Study material Start Marker

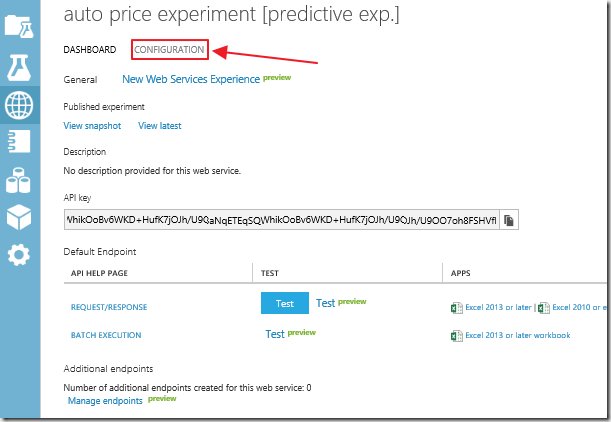Image resolution: width=611 pixels, height=422 pixels.
Task: Open the BATCH EXECUTION help page
Action: 106,335
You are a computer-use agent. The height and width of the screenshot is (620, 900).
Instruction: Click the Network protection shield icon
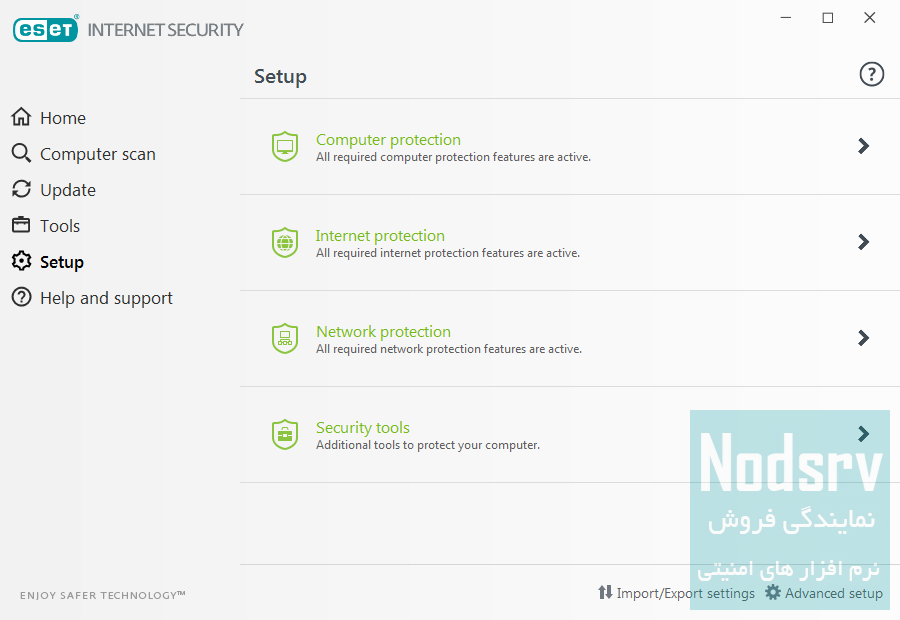[285, 338]
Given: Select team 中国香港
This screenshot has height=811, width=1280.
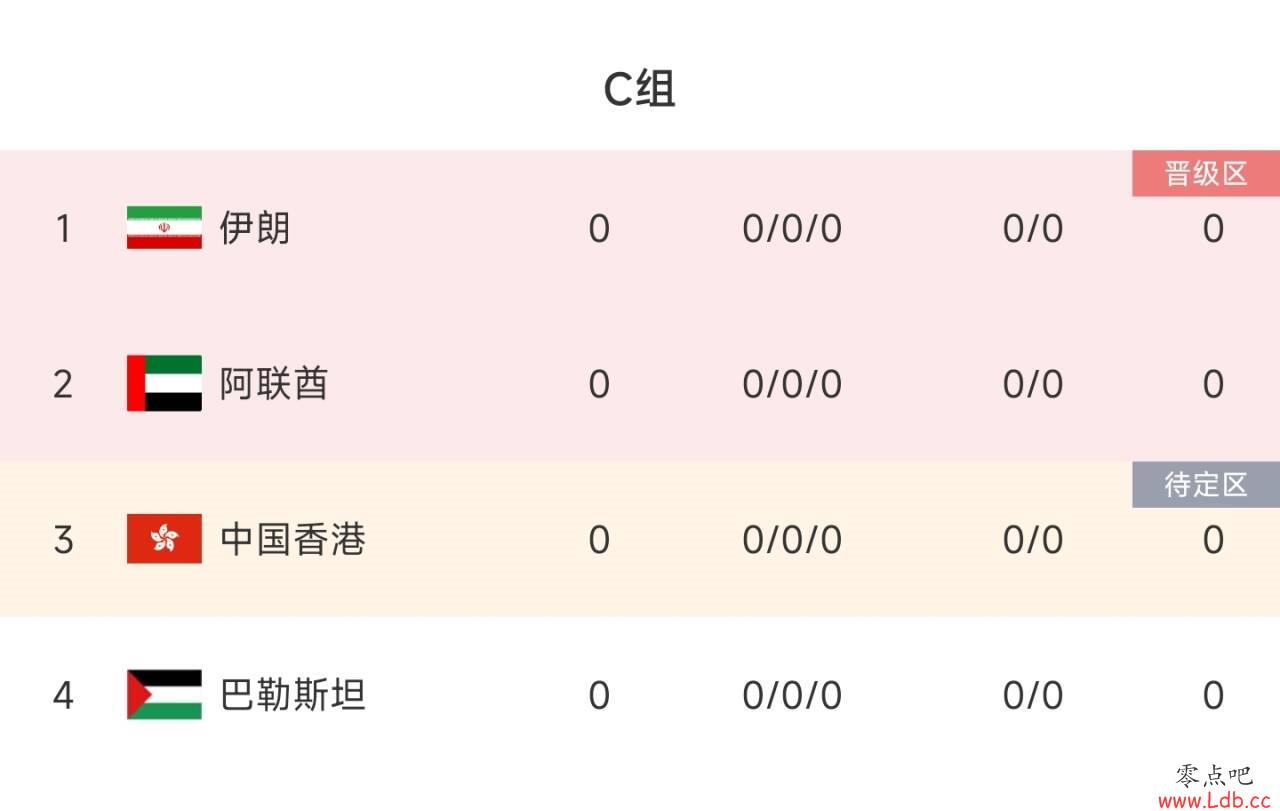Looking at the screenshot, I should 293,539.
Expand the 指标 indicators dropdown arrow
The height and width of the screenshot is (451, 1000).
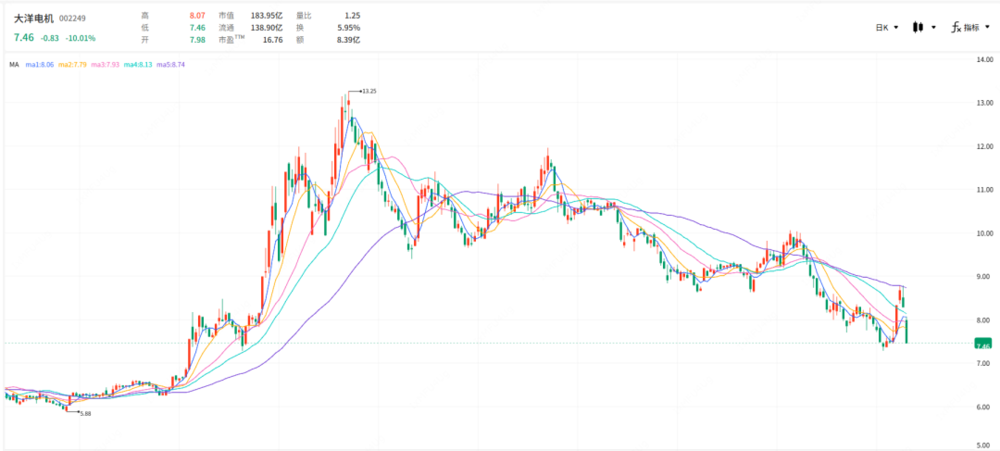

Study material End Marker

### Exercise
Nothing but the lines from the line containing "You are a computer-use" to the end of the records above should be repeated, exactly and with every picture omitted.

### Task solution
You are a computer-use agent. The height and width of the screenshot is (620, 900).
Instruction: Click the Network protection shield icon
[285, 338]
Given: Select team 中国香港
This screenshot has height=811, width=1280.
Looking at the screenshot, I should 293,539.
Expand the 指标 indicators dropdown arrow
The height and width of the screenshot is (451, 1000).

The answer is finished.